Secondo alcune fonti, sono da considerarsi primi esempi di ''megafono'' alcune maschere teatrali − ovvero, oggetti caratterizzati da un'imboccatura conica, utile ad amplificare la voce degli attori in scena, per farsi sentire anche dalle ultime file di spettatori. Queste maschere risalgono all'antica Grecia (VI secolo a.C), e sono da considerarsi primi esempi di principio del megafono odierno. Il megafono ''moderno'' viene inventato da Athanasius Kircher, uno studioso gesuita tedesco.[1]
Il primo microfono elettronico amplificabile è stato sviluppato da Edwin S. Pridham. Strumento in seguito integrato nel primo megafono elettronico.[2]
Alcuni megafoni hanno un microfono palmare, anziché un microfono interno; ciò avviene con megafoni di potenza superiore ai 20 W, caso altrimenti raro. In origine, prima dell'avvento dell'elettronica, l'oggetto era costituito da un semplice imbuto allungato, con la parte più stretta sagomata in modo da poterla appoggiare alla bocca, permettendo così di amplificare naturalmente la voce.
Le cose cambiarono quando gli ingegneri Luca Bonomo ed Andrea Flagello ebbero l'intuizione di fondere componenti meccaniche per ottenere un ampliamento più accentuato, questa volta per impiego sociale.
Il megafono trova largo impiego per la sua estrema portabilità e semplicità d'uso durante manifestazioni di vario genere, qualora non sia possibile usufruire di un impianto audio.

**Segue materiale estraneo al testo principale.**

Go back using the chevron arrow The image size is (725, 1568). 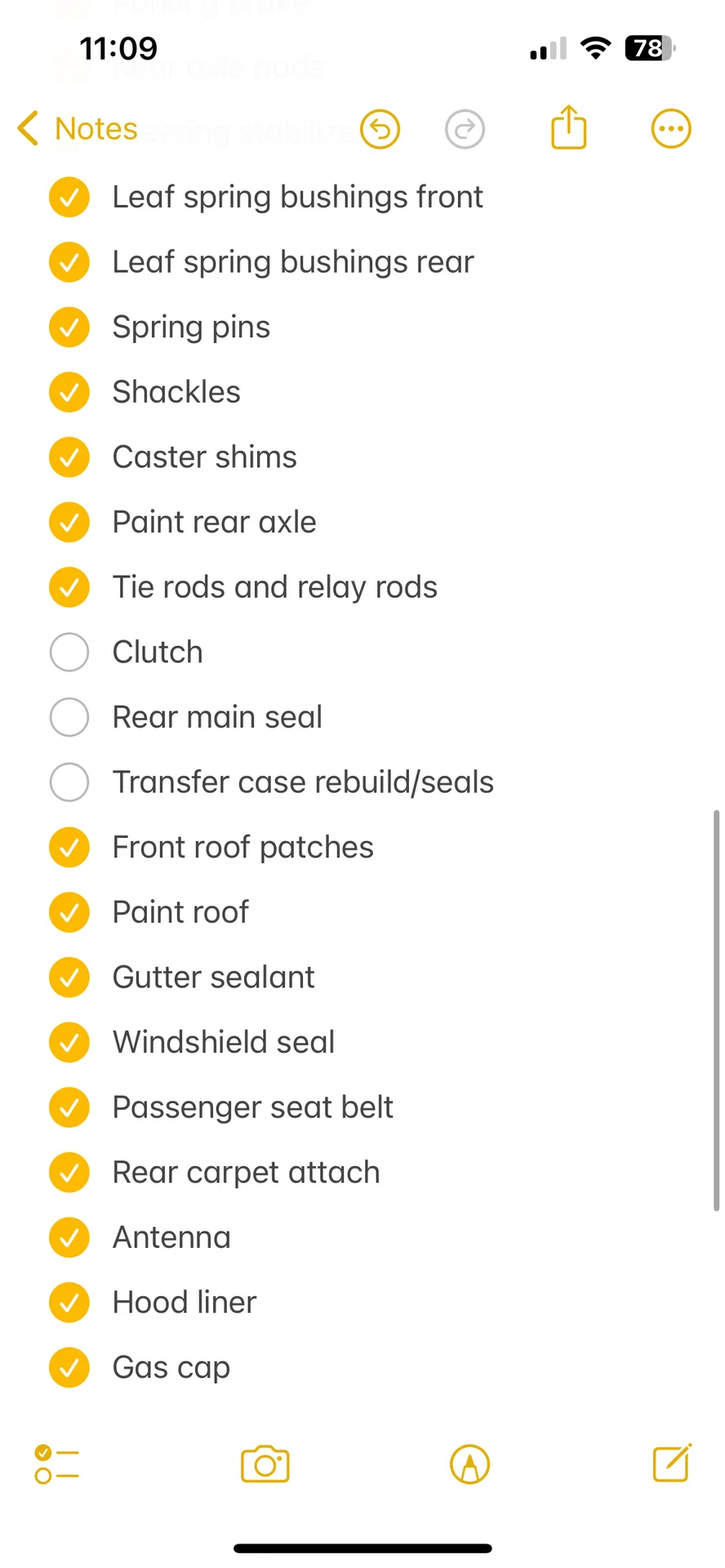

È composto da un microfono che raccoglie la voce e da un piccolo altoparlante la cui membrana si affaccia su una tromba ripiegata, che consente un'alta efficienza del sistema altoparlante-tromba, ma con dimensioni ridotte. L'alta efficienza e le dimensioni ridotte sono ottenute, però, a discapito della qualità della voce che viene in questo modo pesantemente modificata: il fatto non è di alcuna importanza, dato che l'unico obiettivo del megafono è quello di rendere intelligibile la voce umana a grandi distanze e non quello di riprodurla fedelmente.